Google Quality Score – Should You Optimize for This Metric?
Quality Score Has been a part of Google Ads since 2005 and over the last few years, Google has released more information about what elements of your account is used to calculate your score from 1-10, with 10 being the best score. While it is important to know what your Quality Score is, it is more crucial to know if optimizing your account to improve quality score will benefit your overall results.
Quality Score Elements
There are three components Google reviews to determine your score:
- Expected Clickthrough Rate
- Ad Relevance
- Landing Page Experience
By using these elements Google can express how they think my ads will perform (Expected CTR), if the ad copy is congruent with the searcher’s query (Ad Relevance), and if the final destination is helpful in answering the searcher’s quest (Landing Page Experience.) If you want to learn more about what Quality Score is and how to analyze your account with scripts, Jacob Fairclough’s “How to Evaluate Adwords Quality Score Factors in Bulk” will give you a deeper dive into each element and how to pull the data. For today’s understanding, expected CTR and ad relevance are often improved by testing ad copy or pausing underperforming keywords. For Landing Page Experience, you can either test segments of your landing page to improve the user’s journey, or again test ad copy to make sure that the ad aligns with your landing page’s message.
Sifting Through Historical Data
Pulling Historical Quality Score reports can lead to some great insights about how Google interprets your ad performance, but it will also help you learn how to talk about why Quality Score isn’t a metric to optimize towards but a metric to see what you should test next.
One of my clients specializes in a type of counseling for young women, and the keywords we bid on are competitive but also are not specific to what only my client can provide. The best way our ads work is to pre-qualify the user before they click. A user may have searched for “counseling” but when our ad pops up and it says “Are You a Young Woman? – Talk to our Counselors Today”, this ad may not get a lot of clicks because it will sort out men, women who don’t need this type of counseling, or friends and family members who are trying to find options for a loved one.
Because our ad copy does a great job of pre-qualifying users, the leads that come through are mostly for our target audience (along with demographic bid modifiers for age and gender). If you look at our quality score for our Expected CTR it is a bit deceiving because it might look like we are missing the mark.
Once I look towards the Landing Page Experience, my client and I know that we are making the right calls because our Quality Score of this category is 71% above average with 3% being average. We might not have Google’s highest rating for our CTR scores, but we rather not spend the money on a click if our ad copy can tell the user that this service isn’t for you, please find another option from the ads either above or below our ad.
Provide Testing Ideas
The example above showed why the client and I don’t focus on every element of Quality Score, but we still pull reports every quarter as a health check. This client, in particular, wants to focus on people in California since the majority of their services are within this state. With this new focus, we developed new campaigns just for this state, but our ad rank was struggling compared to our Nationwide campaigns. In the example below, you will notice that in July our average Quality Score jumped to 4.75, and the reason behind this jump was testing new ad copy.
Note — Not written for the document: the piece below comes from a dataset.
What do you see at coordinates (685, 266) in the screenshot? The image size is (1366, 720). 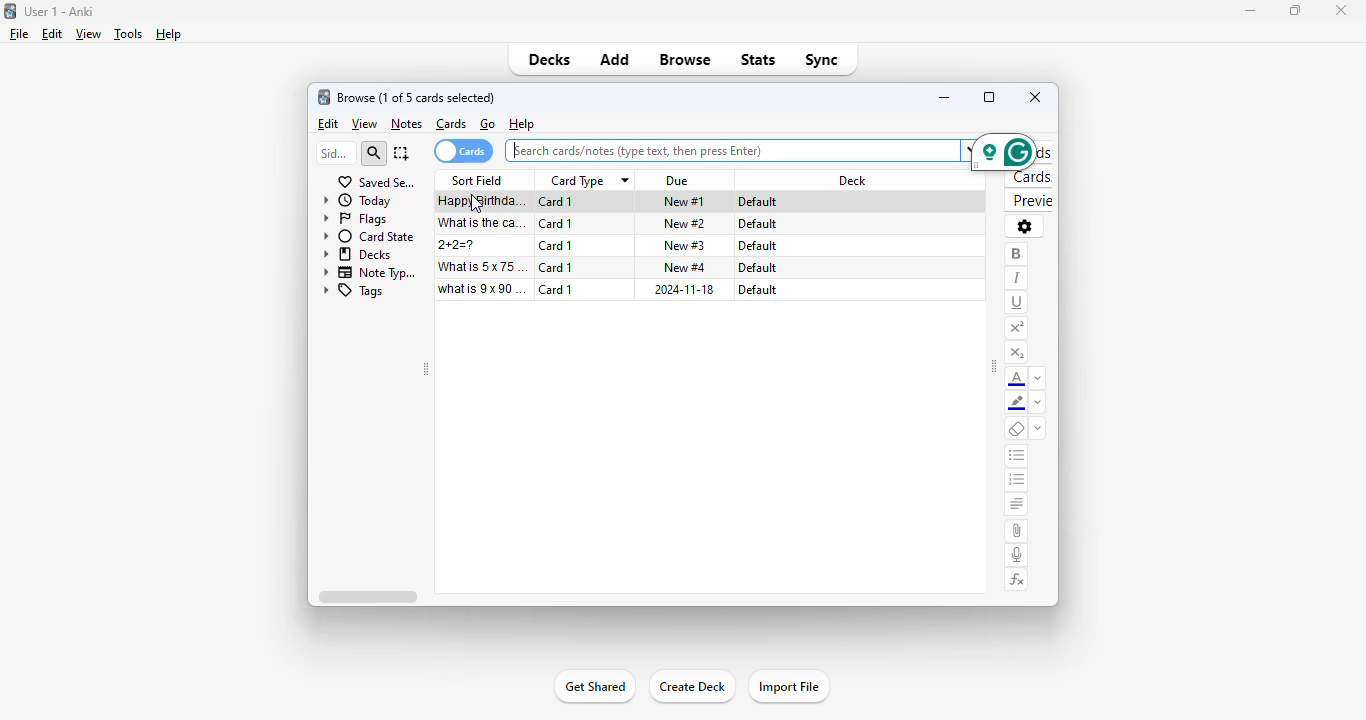 I see `new #4` at bounding box center [685, 266].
After this ad copy test, we also noticed that our impression share due to ad rank dropped as well. By pulling these type of reports, we can see why our ad rank might be lower and we can test new copy. Our Quality Score may have increased due to this test, but the purpose of the test was not to improve this metric as much as to see if we can engage more users within a geographical target.
Keyword Level Quality Score
While I take the ad recommendations for Quality Score with a grain of salt, the keyword level does tell you if Google can run your ad based on your keyword’s score. By going into Google and pulling a report you will be able to see the disbursement of your keywords. Below is a snapshot for the client mentioned above, but you can see that a majority of the enabled keywords are a 5 or above.
This report with a list of the keywords below a 5 helps the client and myself evaluate if these keywords should be segmented into their own ad group with specialized ad copy to help boost its ranking, crank up bids to try and buy some ad rank, or if the keywords are even needed in our account. If you are considering pausing keywords, you can create a spend disbursement table to show if you would be able to move that spend to the higher performing keywords.
Pulling Quality Score reports can benefit you and your account by giving you a guiding light on where you can optimize. While pulling these reports, understand that your specific strategy may not fall exactly in line with Google’s recommendations and your score may not be 10s across the board. By knowing the client’s business and what KPIs matter the most to your client, you will be able to sift out what part of the Quality Score and their recommendations you can use to test, or what suggestions you can leave behind.